Il est impossible de quantifier l’intensité de la peine ressentie par le couple et ses proches, poursuit Mme Martel. Il est faux de penser que le deuil d’une femme de 40 ans qui en était enfin à une première grossesse après des années de tentatives sera plus intense que celui d’une jeune femme de 22 ans qui aura d’autres occasions d’être enceinte.

« Je peux vous dire par expérience que c’est aussi difficile de perdre un bébé à dix semaines de grossesse qu’à 24, qu’à 32… la peine est immense, a prévenu Mme Martel. La meilleure chose qu’on peut faire c’est d’être présent et à l’écoute, de leur donner l’occasion d’en parler. Les parents, eux, n’en parleront pas d’emblée parce qu’ils ont peur d’embêter les gens autour d’eux avec ça. Alors si on a la gentillesse de s’avancer et de dire, “je suis désolé, je sais que t’as perdu ton petit bébé, as-tu le goût d’en parler ? ” Et là vous allez voir que ça va déferler. »

Les parents qui traversent une telle épreuve témoignent d’un courage et d’une résilience remarquables, et ils subissent une transformation que Mme Martel qualifie de « spectaculaire » : leurs valeurs changent, les priorités sont remises à la bonne place, et leur vie ne sera plus jamais la même.

« Ce dont les parents ont le plus peur, c’est qu’on oublie la naissance de cet enfant-là, a précisé Mme Martel.

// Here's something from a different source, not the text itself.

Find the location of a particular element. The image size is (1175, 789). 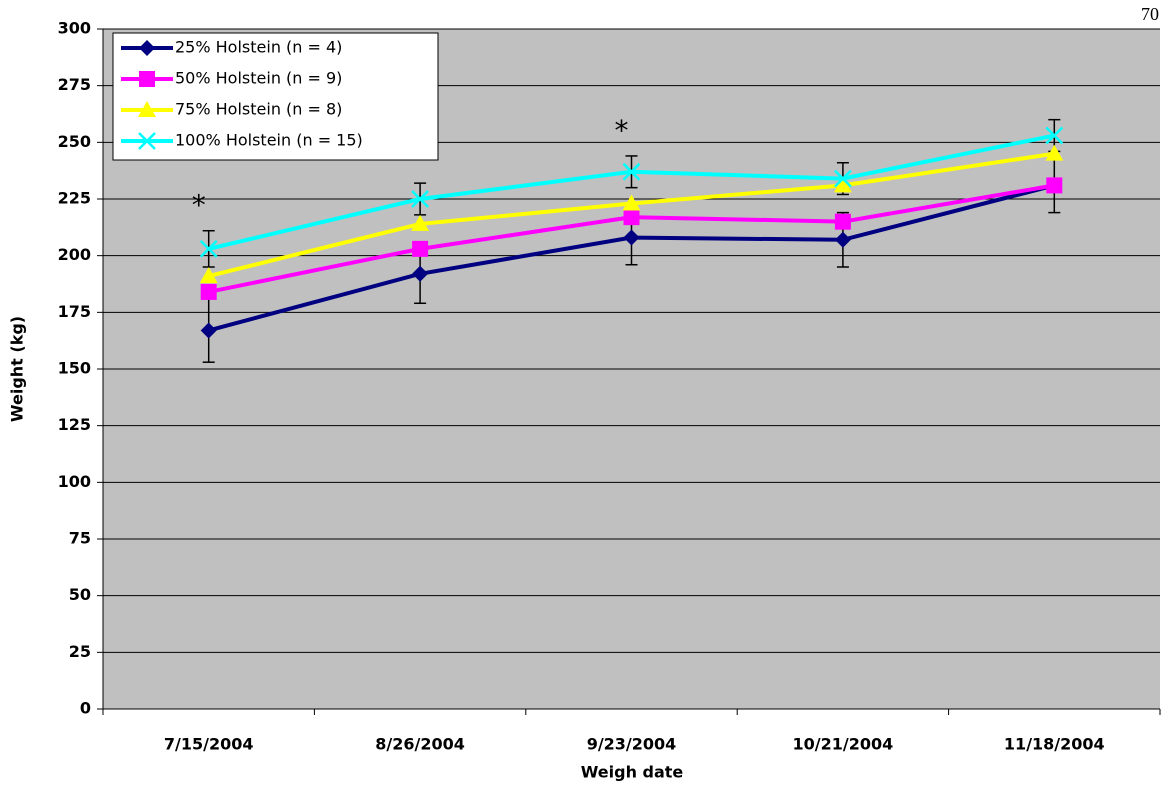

Si on a une pensée pour le bébé, par exemple en entendant une chanson ou un poème, il ne faut pas hésiter à le dire aux parents, parce que ça leur fait énormément plaisir de voir qu’il y a encore des gens qui pensent à leur enfant. »

L’aîné de la famille

« Il s’appelle Joa-Kim », répond Mme Bourassa quand on lui demande quel nom ils avaient choisi pour leur bébé.

Il s’appelle, au présent, et non pas il s’appelait, au passé.

Son couple a survécu à cette épreuve, et son conjoint et elle ont eu deux autres enfants « avec grand bonheur » : une petite fille qui a aujourd’hui six ans et un petit garçon qui en a trois.

Lors des funérailles de Joa-Kim, Mme Bourassa avait lu une lettre dans laquelle elle s’engageait notamment à toujours le reconnaître comme étant l’aîné de sa famille. Et dès que sa fille a été en mesure de comprendre, elle lui a parlé de Joa-Kim comme étant « une personne dont l’existence me rend une meilleure personne ».

La famille a placé dans le salon une boîte accessible aux enfants et dans laquelle on trouve les effets personnels du bébé « pour casser le tabou de ne pas parler d’un bébé mort ».

« Ça a été un bébé de lumière tout au long de cette grossesse-là, et après ça il redevient le bébé de lumière qu’on avait en soi, mais là il a migré vers le cœur », a conclu Mme Bourassa.